Mass surveillance under the microscope
Two years on from the Snowden leaks, the surveillance debate continues; plus, journalism in Japan – Abe’s ‘medianomics’.
The US Patriot Act is the legislation that enabled the National Security Agency (NSA) to conduct mass surveillance on American citizens – as revealed by one if its former contractors, Edward Snowden, nearly two years ago – and on June 1, 2015 one of the most controversial sections of that act will expire.
It will be up to the US Congress to decide on whether or not to renew the law. If undecided, there is a piece of legislation lying in wait called the USA Freedom Act which will reform the NSA and effectively end aspects of the surveillance programme as we know it.
However this debate is not only taking place in Washington. Earlier this month a meeting was held behind closed doors in Britain involving a who is who of tech giants and former intelligence chiefs, all there to discuss the future of surveillance.
Walking us through the surveillance story are: Duncan Campbell, investigative journalist; Sabrina Siddiqui, The Guardian US; Neema Singh, ACLU; Sumit Ganguly, Indiana University; and Robin Simcox, Henry Jackson Society.
Other media stories on our radar this week: Sudanese authorities have confiscated the editions of at least nine newspapers in the country and suspended the licenses of four others; in Iran, the trial of Washington Post journalist, Jason Rezaian who faces charges of espionage has begun and two reporters in Brazil have been found murdered within the space of a week.
Shinzo Abe’s ‘medianomics’
In December 2014 Japanese Prime Minister Shinzo Abe and his Liberal Democratic Party (LDP) won convincingly in a snap election.
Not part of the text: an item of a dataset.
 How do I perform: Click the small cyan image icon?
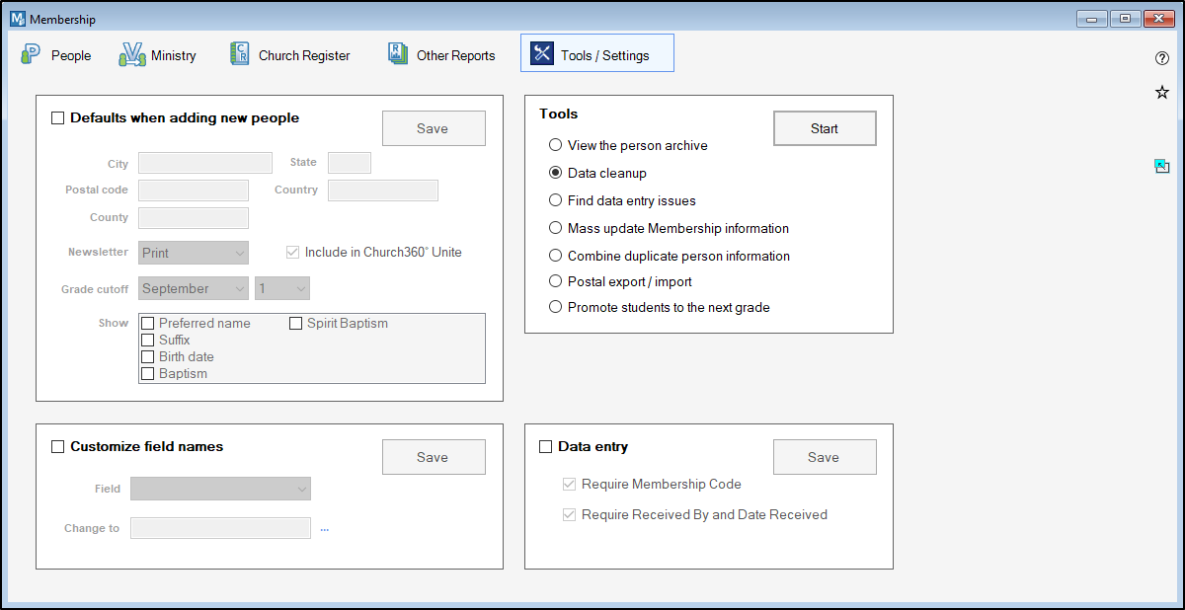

The victory came despite Shinzo’s economic policies – known as Abenomics – failing to achieve any real success and his plans to restart the country’s nuclear industry still being overshadowed by the Fukushima disaster.
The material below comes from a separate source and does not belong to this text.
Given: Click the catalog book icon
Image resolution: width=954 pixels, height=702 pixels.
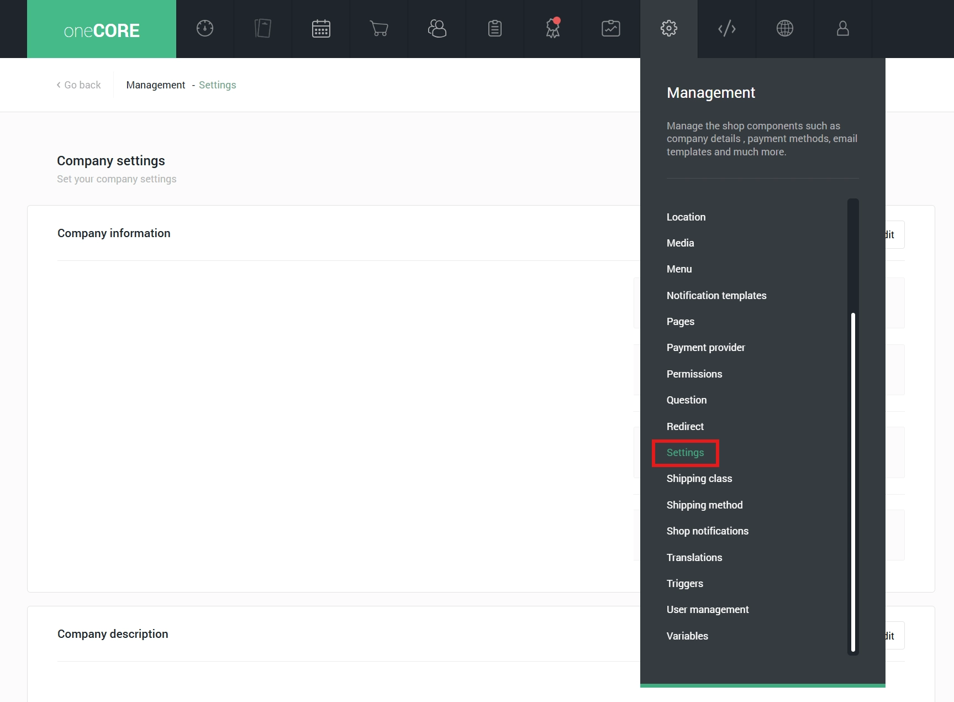Looking at the screenshot, I should point(263,29).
Read the country’s news coverage and you may not be able to tell that the prime minister’s performance in office has been questionable. Japanese journalists tend to be compliant and deferential due to a system of press self-regulation as institutionalised as the kisha clubs – or press clubs – that mediates between the media and the government.
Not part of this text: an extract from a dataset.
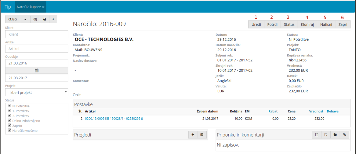Uncheck the Zaprto status filter

(x=10, y=125)
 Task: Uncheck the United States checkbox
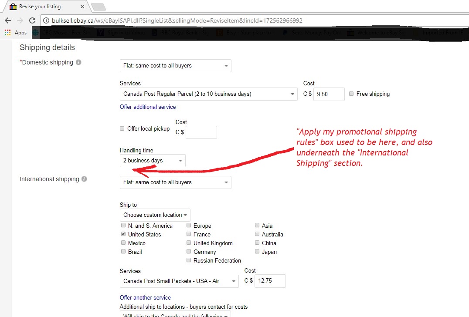(x=123, y=234)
However that culture was recently put to the test. The Listening Post‘s Will Yong reports on journalism in Japan and Shinzo Abe’s ‘medianomics’.
Finally, how many travellers actually watch the inflight safety video when boarding a plane? Delta Airways has come up with a way to mark the 10th anniversary of Youtube and to get seasoned air travellers to tune in to the safety video. The airline’s plan is to use characters from some online memes and viral videos to grab passenger’s attention. “The Internetest safety video on the Internet” is our End Note this week.